::: Entries shown

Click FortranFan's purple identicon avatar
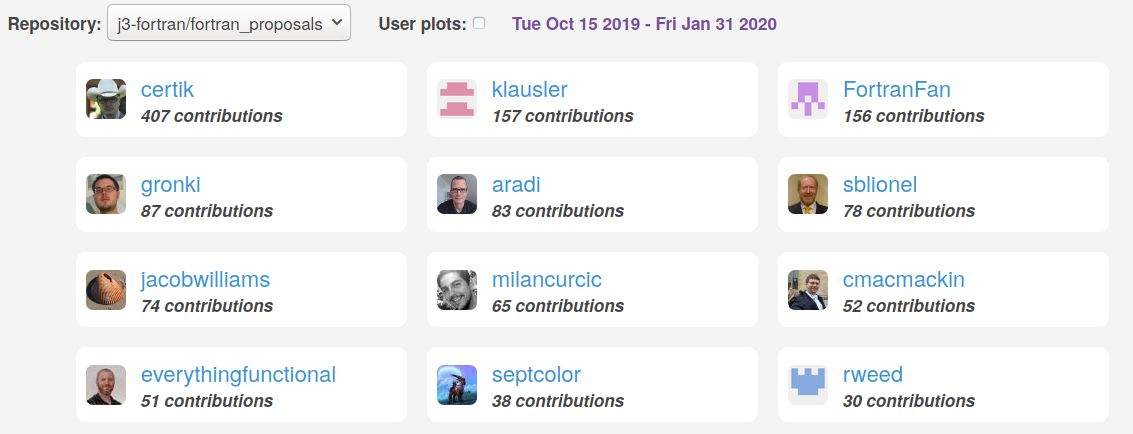The width and height of the screenshot is (1133, 434). click(808, 99)
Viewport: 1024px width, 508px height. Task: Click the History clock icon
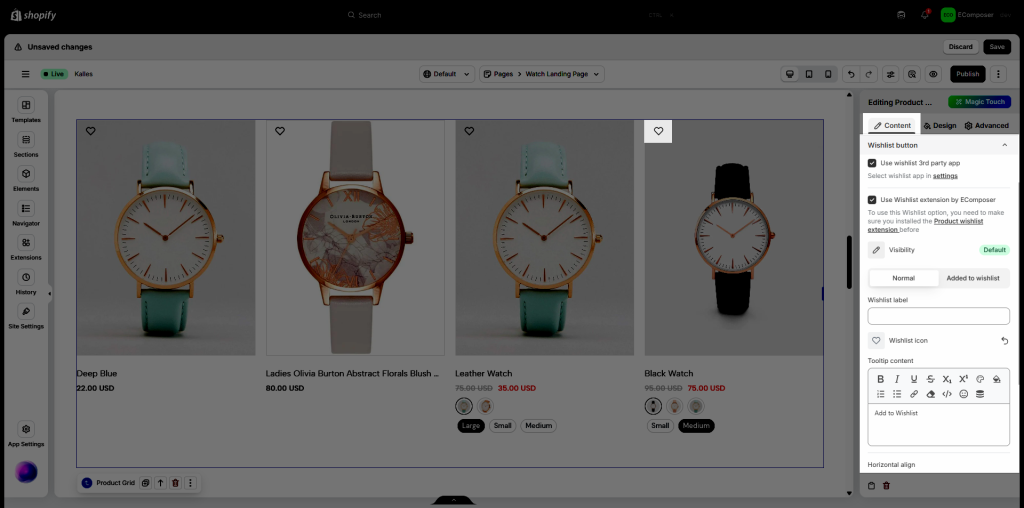point(26,281)
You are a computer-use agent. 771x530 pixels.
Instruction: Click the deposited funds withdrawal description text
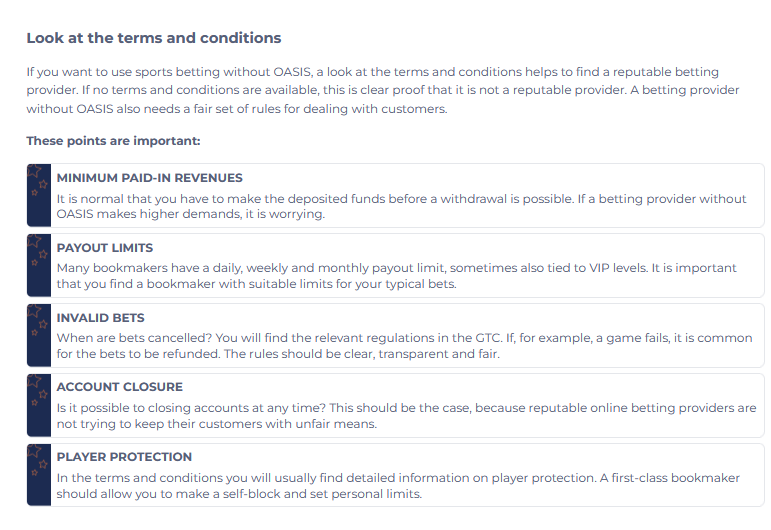tap(401, 206)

::::::

* Directions *
Repeat the entries verbatim; no pictures.

* Solved problem *
Click FortranFan's purple identicon avatar
The width and height of the screenshot is (1133, 434). click(808, 99)
Viewport: 1024px width, 508px height. Task: Click the History clock icon
point(26,281)
You are a computer-use agent. 771x530 pixels.
Instruction: Click the deposited funds withdrawal description text
tap(401, 206)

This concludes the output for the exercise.